The standing committee on the status of women tabled its report Thursday following a 15-month study of women’s economic security.


It found women’s employment and wage potential are being undermined in Canada by a wide variety of systemic and structural barriers, including bias, gender-based violence, the wage gap and a lack of adequate access to child care.


The report includes 86 recommendations to government for changes, including a call for immediate implementation of federal pay equity legislation and for the government to request that all provincial and territorial labour ministers do the same.


A number of recommendations also addressed the many factors that contribute to the wage gap between men and women.


Measures that would help close the gap include more support for child care, especially in rural, remote and marginalized communities, the report said. It also maintained that more flexible child care options are needed for single parents and parents who work irregular hours and shift work.

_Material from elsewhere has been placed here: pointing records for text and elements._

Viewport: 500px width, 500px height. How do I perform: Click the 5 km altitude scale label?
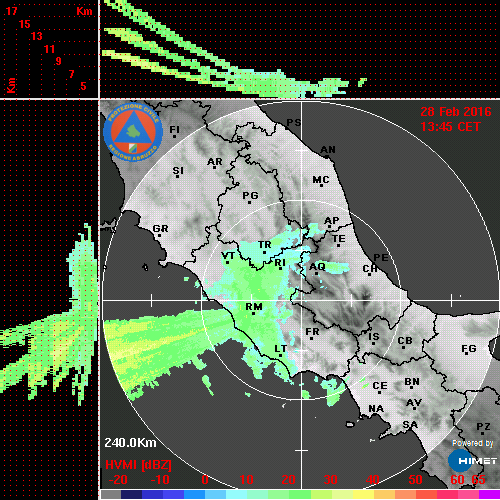click(x=83, y=86)
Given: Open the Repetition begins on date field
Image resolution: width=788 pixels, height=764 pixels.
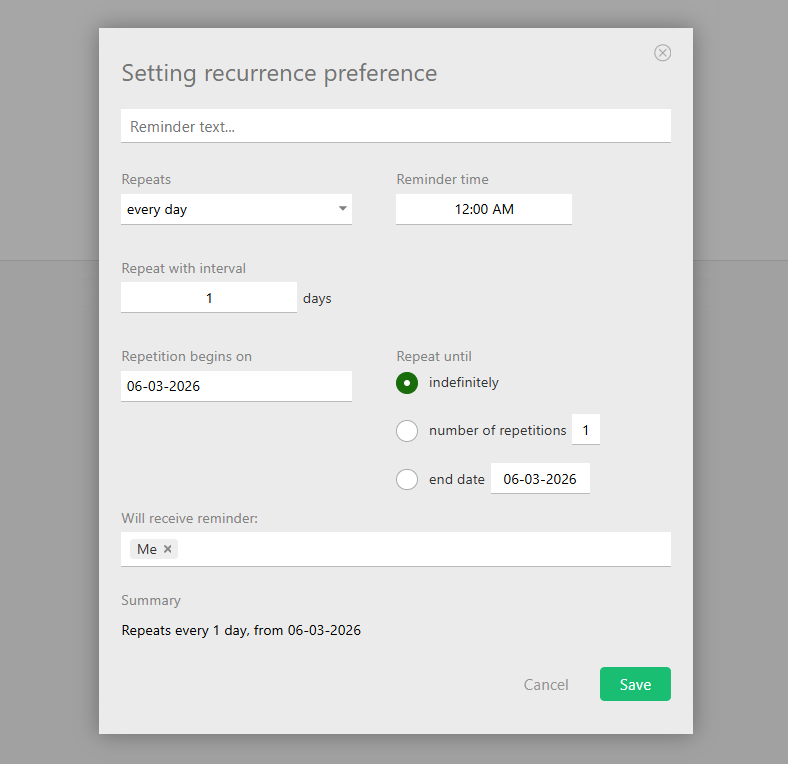Looking at the screenshot, I should pos(236,386).
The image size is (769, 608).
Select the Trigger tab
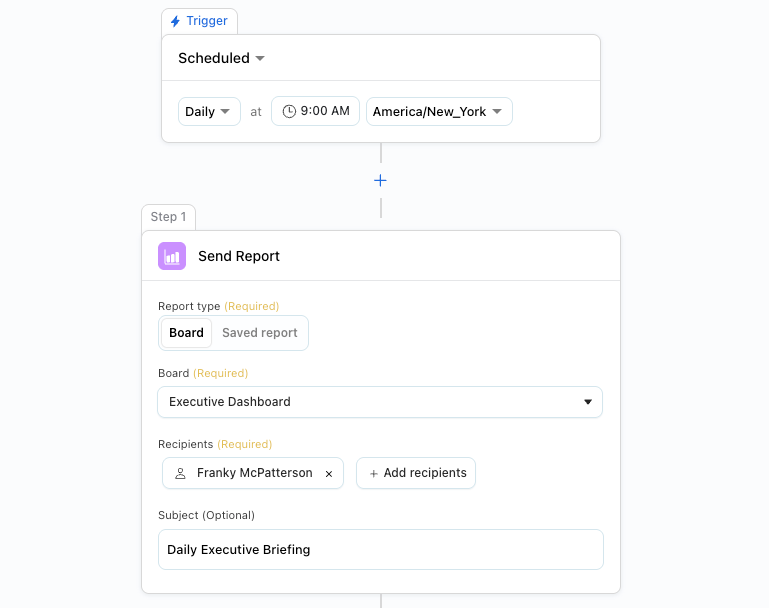coord(200,21)
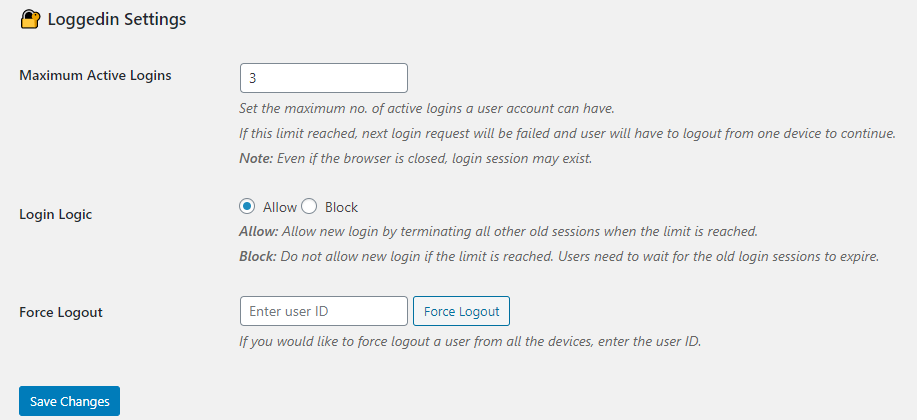The height and width of the screenshot is (420, 917).
Task: Click the Force Logout button
Action: (461, 311)

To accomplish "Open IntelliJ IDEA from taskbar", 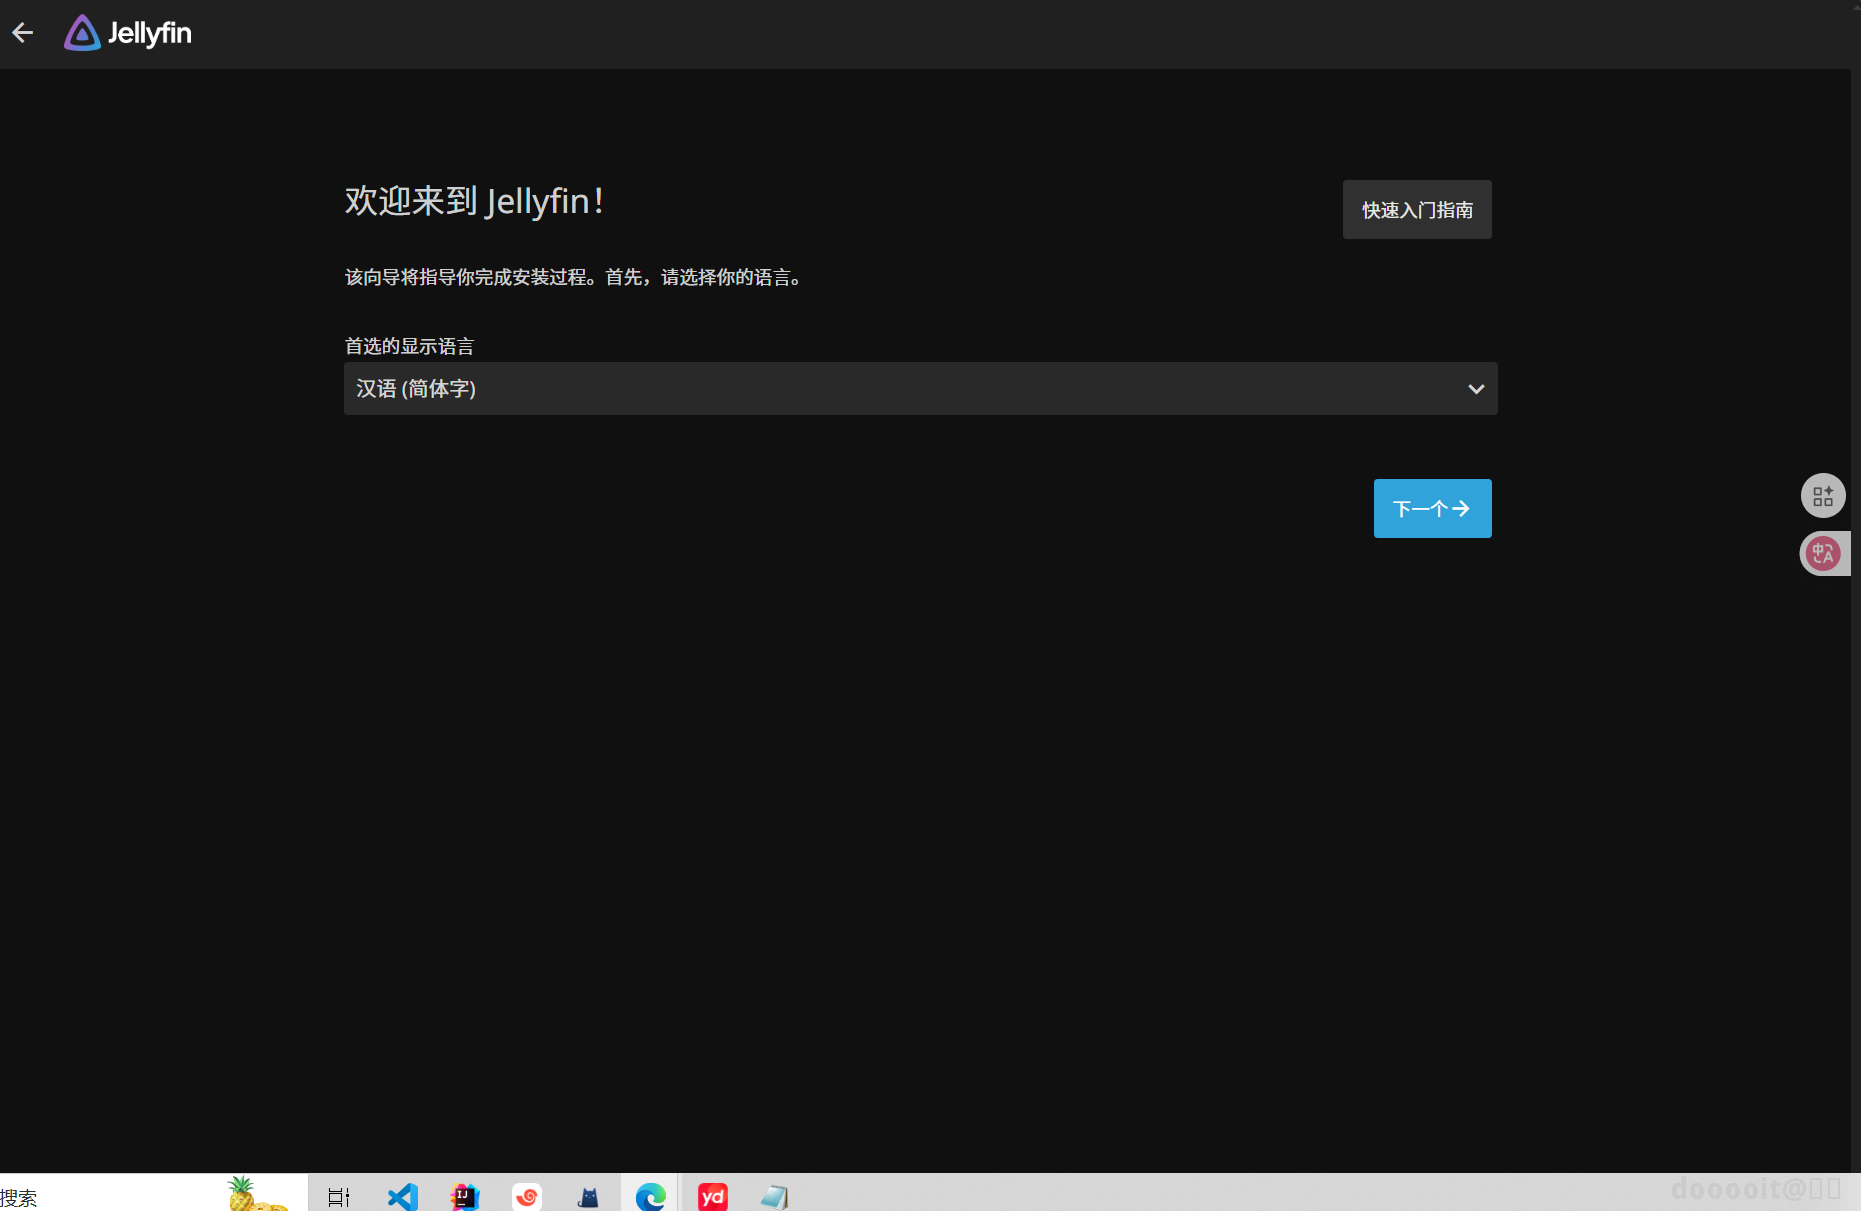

“Child care is a huge issue for women in being able to maintain their salaries as they’re working,” said Liberal MP Pam Damoff, one of the vice-chairs of the committee.


“Allowing women to have high quality, affordable child care that suits their needs, which is something we’ve recommended … will allow them to continue to work and advance in their workplace.”


NDP women’s equality critic Sheila Malcolmson, a committee co-chair, said witnesses described a vicious cycle of economic injustice that face women in Canada. She wants the government to act immediately to adopt the recommendations.


The NDP also tabled a supplementary report with even more calls for change. “Women have been calling for such change for decades, it’s past time for government to step up and immediately implement the recommendations,” Malcolmson said.


“We’ve got concrete measure that the government, if it implemented now, it would be putting its money where its mouth is, it would be walking its talk on feminism and the economy and women in our country would do better.”


Other recommendations in the report include: more support and study to address barriers that exist for women in male-dominated, high-income sectors; gender equity provisions on all projects and programs that receive federal funding that, if violated, would result in loss of funding; more Crown investment in women’s entrepreneurship and more programs for the integration of female economic class immigrants.